The Challenge
Peatland erosion accounts for approximately 3.5% of the UK's total carbon emissions—a significant yet often overlooked contributor to the climate crisis. Restoring these vital ecosystems requires detailed mapping of erosion features and comprehensive restoration planning, work traditionally carried out through manual expert assessments.
This approach is costly, time-consuming, and prone to inconsistency. Projects frequently begin without complete erosion data, leading to inaccurate cost projections and inadequate monitoring. Similar challenges exist across woodland and other nature capital domains, creating uncertainty in carbon credit verification and limiting the scale at which restoration can be delivered.
Our Approach
We developed custom deep neural networks leveraging modern transformer architectures to accurately map peatland erosion from 3D depth maps, aerial imagery, and drone captures. The system combines semantic segmentation with multiple input backbones, custom loss functions, and patch cross-attention mechanisms—dramatically accelerating the mapping process while improving accuracy and consistency.
Supported by a £250,000 Innovate UK grant awarded jointly with Caledonian Climate Partners, we extended the platform to include AI-driven restoration planning.

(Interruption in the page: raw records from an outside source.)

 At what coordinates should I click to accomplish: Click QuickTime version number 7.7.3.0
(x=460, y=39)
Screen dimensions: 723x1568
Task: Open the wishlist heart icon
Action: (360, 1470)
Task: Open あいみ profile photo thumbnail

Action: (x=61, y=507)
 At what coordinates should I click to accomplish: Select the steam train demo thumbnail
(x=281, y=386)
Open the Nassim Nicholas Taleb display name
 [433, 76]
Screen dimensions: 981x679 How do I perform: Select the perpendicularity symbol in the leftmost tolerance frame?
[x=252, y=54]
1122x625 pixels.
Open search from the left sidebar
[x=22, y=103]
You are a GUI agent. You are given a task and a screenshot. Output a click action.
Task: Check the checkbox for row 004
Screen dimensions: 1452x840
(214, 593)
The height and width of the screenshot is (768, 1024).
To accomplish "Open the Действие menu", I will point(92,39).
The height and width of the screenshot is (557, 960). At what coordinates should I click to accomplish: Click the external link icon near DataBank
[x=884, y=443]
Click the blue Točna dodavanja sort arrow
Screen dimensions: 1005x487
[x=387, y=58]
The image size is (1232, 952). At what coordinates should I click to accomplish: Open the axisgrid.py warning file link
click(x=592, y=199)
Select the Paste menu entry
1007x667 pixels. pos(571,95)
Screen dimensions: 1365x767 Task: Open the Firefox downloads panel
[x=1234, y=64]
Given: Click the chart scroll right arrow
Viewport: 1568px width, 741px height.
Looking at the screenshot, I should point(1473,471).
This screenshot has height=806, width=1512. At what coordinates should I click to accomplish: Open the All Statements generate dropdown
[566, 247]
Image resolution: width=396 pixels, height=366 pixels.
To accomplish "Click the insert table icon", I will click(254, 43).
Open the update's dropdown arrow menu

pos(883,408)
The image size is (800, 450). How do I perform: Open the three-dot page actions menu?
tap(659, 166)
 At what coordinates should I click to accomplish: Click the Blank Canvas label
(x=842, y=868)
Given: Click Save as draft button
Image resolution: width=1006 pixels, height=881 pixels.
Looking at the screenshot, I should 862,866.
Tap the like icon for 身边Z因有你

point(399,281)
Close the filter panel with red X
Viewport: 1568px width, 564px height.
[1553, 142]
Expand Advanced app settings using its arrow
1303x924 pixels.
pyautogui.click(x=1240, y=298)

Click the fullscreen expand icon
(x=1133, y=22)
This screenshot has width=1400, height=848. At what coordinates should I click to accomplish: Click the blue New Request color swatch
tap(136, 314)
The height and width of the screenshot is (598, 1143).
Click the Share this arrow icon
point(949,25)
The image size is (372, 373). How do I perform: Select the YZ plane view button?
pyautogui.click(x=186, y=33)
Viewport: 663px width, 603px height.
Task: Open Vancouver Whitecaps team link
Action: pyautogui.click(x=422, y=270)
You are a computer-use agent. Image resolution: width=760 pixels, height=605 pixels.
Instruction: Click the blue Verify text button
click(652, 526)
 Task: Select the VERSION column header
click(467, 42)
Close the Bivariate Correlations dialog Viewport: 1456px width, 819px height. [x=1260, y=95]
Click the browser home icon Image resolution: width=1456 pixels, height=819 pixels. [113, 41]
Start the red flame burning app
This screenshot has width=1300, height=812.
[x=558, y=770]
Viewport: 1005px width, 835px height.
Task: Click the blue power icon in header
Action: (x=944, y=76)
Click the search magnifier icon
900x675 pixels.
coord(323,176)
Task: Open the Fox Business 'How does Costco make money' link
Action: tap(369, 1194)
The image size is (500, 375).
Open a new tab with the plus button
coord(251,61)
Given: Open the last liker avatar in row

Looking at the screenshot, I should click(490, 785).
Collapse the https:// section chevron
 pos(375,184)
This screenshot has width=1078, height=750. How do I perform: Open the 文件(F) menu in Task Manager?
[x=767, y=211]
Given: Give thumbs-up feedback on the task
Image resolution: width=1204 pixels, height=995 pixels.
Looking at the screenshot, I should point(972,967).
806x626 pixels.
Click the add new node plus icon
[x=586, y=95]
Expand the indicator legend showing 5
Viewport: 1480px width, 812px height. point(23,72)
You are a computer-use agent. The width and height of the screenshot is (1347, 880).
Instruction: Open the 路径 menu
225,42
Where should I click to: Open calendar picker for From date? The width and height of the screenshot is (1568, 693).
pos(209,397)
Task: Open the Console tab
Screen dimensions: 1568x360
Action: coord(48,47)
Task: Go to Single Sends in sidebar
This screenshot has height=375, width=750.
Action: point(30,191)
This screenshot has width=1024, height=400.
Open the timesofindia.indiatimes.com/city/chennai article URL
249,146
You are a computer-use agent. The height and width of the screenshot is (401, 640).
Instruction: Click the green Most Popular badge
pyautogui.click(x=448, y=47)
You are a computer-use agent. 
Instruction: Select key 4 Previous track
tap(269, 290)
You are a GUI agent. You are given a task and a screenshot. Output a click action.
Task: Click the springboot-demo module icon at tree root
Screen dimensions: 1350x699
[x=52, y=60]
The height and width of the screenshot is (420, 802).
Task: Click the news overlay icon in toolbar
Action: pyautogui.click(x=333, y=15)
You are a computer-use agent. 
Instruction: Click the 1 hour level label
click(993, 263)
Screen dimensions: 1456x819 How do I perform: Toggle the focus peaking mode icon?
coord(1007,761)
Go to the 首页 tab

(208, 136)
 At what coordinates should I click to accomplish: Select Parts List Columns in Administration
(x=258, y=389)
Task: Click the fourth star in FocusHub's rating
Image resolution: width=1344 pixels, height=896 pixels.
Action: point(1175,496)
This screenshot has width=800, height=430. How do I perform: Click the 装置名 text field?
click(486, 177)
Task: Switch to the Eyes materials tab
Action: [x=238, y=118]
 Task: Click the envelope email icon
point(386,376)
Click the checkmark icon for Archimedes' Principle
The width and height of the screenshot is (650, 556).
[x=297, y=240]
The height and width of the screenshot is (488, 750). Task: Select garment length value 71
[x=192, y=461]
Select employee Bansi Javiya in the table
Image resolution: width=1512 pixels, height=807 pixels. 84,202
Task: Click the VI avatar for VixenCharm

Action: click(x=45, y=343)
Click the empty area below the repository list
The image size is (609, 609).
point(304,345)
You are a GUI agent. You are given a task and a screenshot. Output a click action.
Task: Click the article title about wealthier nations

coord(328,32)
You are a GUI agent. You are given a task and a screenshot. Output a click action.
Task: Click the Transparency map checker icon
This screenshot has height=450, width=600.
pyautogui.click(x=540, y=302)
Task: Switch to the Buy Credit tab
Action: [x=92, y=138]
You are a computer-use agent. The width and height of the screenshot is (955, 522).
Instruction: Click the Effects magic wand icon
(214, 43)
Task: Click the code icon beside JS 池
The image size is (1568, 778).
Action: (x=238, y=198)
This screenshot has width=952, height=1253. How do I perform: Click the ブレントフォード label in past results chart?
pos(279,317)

This enables accurate upfront cost estimation directly from erosion maps, allowing project developers to plan and budget with confidence before work begins.
A subsequent UK Space Agency grant expanded these capabilities to forestry, developing digital MRV solutions for Woodland Carbon Code projects across the UK. This demonstrated the broader applicability of our approach beyond peatlands to nature capital as a whole.
The Outcome
This work culminated in the launch of Calterra—a joint venture between New Gradient and Caledonian Climate Partners. Calterra is a comprehensive digital monitoring, reporting, and verification platform serving peatlands, woodlands, and broader nature capital projects.
The platform equips developers with integrated tools for restoration acceleration: automated erosion mapping, AI-powered restoration planning, continuous carbon tracking, and end-to-end project management. By replacing manual processes with intelligent automation, our approach enables annual verification cycles rather than the traditional 5–10 year intervals.
This increased frequency delivers greater confidence to investors and landowners, providing ongoing visibility into restoration progress and carbon outcomes. Calterra is seeing strong early traction, with the ambition to become the standard platform for nature capital projects in the UK and beyond.